Um jantar tradicional da elite política e midiática dos Estados Unidos terminou em tensão máxima na noite deste sábado (25). O presidente Donald Trump foi retirado às pressas do evento anual da Associação de Correspondentes da Casa Branca, realizado em um hotel em Washington D.C., após disparos serem ouvidos nas proximidades do salão principal.
A cerimônia reunia mais de 2 mil convidados, entre jornalistas, autoridades e integrantes do alto escalão do governo. Entre os presentes estavam o vice-presidente J.D. Vance, a primeira-dama Melania Trump e o secretário de Estado Marco Rubio - todos retirados em segurança após o início do incidente.
Segundo informações do g1, o tumulto começou por volta das 20h35 (horário local), quando um barulho alto interrompeu o jantar. Em segundos, convidados se jogaram no chão ou buscaram abrigo sob as mesas, enquanto agentes do Serviço Secreto entravam armados no salão.

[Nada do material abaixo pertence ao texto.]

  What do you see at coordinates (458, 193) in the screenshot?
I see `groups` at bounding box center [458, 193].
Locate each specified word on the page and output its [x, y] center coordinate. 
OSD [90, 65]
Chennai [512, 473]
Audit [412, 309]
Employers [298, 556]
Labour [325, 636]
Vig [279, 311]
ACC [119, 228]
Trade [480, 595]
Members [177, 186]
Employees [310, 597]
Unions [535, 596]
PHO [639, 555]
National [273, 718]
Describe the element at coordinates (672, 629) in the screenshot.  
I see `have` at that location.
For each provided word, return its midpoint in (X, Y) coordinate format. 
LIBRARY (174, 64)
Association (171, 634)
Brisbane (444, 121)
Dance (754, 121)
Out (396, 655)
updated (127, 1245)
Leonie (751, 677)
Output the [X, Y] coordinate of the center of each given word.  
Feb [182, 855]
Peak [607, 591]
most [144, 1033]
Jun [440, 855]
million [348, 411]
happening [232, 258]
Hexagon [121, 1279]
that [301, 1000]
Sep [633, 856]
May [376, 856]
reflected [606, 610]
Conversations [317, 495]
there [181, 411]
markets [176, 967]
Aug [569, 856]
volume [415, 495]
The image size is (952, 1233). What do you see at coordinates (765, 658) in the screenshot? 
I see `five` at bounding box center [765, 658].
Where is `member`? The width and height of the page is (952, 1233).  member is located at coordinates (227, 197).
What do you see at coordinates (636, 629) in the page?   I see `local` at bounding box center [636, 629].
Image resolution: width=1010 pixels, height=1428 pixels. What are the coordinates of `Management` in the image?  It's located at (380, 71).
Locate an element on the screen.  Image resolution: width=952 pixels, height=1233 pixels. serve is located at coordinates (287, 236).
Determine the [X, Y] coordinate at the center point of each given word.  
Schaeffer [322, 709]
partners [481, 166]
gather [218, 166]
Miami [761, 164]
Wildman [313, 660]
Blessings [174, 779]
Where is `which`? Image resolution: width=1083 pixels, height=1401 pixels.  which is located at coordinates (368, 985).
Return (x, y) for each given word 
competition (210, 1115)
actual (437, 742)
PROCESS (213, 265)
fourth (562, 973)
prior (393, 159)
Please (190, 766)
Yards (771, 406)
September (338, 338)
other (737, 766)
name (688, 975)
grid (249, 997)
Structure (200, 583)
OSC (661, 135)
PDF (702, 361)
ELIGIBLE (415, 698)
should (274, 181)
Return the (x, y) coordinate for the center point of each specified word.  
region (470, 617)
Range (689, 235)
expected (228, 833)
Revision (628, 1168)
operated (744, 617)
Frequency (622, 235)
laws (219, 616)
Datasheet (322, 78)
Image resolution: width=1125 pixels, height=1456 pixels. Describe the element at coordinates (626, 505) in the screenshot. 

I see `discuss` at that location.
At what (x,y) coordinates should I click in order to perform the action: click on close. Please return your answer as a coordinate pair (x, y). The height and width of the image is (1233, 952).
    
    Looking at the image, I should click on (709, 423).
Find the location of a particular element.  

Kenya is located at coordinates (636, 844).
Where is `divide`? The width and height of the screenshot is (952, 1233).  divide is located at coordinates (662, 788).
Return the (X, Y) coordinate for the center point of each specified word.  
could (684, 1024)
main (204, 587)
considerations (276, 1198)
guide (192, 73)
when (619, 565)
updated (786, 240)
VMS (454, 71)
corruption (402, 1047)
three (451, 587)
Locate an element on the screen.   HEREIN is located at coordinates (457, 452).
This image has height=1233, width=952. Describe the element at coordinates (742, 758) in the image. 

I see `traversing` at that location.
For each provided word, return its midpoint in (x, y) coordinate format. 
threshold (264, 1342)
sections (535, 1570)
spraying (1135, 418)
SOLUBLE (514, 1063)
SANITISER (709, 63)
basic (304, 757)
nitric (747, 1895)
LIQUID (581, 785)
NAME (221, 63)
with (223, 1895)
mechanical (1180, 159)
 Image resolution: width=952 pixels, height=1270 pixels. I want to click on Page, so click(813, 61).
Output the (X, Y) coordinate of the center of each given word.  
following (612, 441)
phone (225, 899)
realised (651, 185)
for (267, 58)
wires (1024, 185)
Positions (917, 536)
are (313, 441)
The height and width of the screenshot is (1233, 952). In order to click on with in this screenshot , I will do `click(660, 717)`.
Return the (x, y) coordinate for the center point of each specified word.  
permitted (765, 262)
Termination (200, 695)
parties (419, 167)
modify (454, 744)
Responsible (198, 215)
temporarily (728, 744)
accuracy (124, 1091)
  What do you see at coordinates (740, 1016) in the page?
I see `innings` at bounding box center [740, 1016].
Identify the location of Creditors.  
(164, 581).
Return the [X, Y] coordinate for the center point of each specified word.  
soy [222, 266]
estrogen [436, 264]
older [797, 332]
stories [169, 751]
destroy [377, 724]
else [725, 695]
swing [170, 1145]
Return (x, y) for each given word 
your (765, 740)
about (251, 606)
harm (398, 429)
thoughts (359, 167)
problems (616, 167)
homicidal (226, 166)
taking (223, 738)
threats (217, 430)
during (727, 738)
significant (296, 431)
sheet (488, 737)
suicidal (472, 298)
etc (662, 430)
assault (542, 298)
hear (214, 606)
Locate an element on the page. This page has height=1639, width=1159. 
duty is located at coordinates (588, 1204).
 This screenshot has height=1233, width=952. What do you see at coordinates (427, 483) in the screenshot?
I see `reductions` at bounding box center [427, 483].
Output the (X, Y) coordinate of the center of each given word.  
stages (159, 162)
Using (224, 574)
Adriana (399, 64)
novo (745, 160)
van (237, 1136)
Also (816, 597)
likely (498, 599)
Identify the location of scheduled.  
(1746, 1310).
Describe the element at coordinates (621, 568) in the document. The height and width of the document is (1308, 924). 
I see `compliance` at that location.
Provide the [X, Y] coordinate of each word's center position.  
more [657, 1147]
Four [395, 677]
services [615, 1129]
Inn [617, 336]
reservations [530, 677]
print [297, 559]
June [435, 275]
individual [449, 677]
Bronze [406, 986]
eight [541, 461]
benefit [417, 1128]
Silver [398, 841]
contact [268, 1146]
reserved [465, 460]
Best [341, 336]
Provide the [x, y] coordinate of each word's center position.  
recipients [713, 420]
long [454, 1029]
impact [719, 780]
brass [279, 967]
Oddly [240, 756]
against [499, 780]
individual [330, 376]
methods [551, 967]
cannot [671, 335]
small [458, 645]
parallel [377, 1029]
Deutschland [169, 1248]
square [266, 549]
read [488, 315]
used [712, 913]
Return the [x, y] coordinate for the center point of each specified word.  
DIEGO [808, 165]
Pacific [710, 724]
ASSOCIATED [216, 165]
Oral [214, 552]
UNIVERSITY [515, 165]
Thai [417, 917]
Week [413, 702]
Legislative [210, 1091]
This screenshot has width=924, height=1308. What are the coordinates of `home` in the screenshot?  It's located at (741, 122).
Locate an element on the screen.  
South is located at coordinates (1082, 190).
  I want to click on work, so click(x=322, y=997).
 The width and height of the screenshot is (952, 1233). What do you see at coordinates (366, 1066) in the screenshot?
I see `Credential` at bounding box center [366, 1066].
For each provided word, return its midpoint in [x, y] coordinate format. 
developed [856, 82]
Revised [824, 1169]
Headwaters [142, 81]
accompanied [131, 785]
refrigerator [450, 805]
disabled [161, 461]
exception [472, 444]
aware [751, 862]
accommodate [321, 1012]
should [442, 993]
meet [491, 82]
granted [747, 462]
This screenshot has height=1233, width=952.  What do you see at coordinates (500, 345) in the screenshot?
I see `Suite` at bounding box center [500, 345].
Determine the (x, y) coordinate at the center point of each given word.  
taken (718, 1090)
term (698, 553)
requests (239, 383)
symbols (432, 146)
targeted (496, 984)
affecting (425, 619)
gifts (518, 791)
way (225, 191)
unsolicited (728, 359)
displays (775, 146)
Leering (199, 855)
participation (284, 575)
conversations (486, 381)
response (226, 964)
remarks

Relatos de jornalistas que estavam no local ajudam a dimensionar o clima de pânico. A correspondente Raquel Krähenbühl afirmou que o esquema de segurança parecia mais frágil do que o esperado para um evento desse porte. Já Deni Navarro, chefe do escritório da TV Globo em Nova York, descreveu a cena como uma “correria generalizada”, com gritos para que todos se abaixassem.
Inicialmente, Trump teria indicado que o evento poderia continuar, mas a decisão foi rapidamente vetada pelo Serviço Secreto, que optou pela evacuação completa.
O homem detido foi identificado como Cole Tomas Allen, de 31 anos, morador de Torrance, na Califórnia, segundo a imprensa norte-americana. De acordo com a CBS News, parceira da BBC nos Estados Unidos, ele afirmou às autoridades que tinha como alvo integrantes do governo ligados a Trump.
Ainda segundo a emissora, entre cinco e oito disparos foram feitos durante a ação.
Informações reunidas por veículos como o CNN traçam um perfil detalhado do suspeito. Allen teria formação acadêmica sólida: graduado em engenharia mecânica pelo Instituto de Tecnologia da Califórnia (Caltech) em 2017 e com mestrado em ciência da computação pela Universidade Estadual da Califórnia, Dominguez Hills.
Profissionalmente, ele atuava como tutor e professor em tempo parcial na empresa C2 Education - onde chegou a ser reconhecido como “professor do mês” - e também se apresentava como desenvolvedor de videogames independentes. Um perfil atribuído a ele indica ainda a criação de um jogo chamado “Bohrdom”, disponível na plataforma Steam.
De acordo com a polícia de Washington, o suspeito tentou invadir o salão onde o evento acontecia portando uma espingarda, uma pistola e facas. Ele foi contido por agentes de segurança antes de conseguir acesso direto ao presidente.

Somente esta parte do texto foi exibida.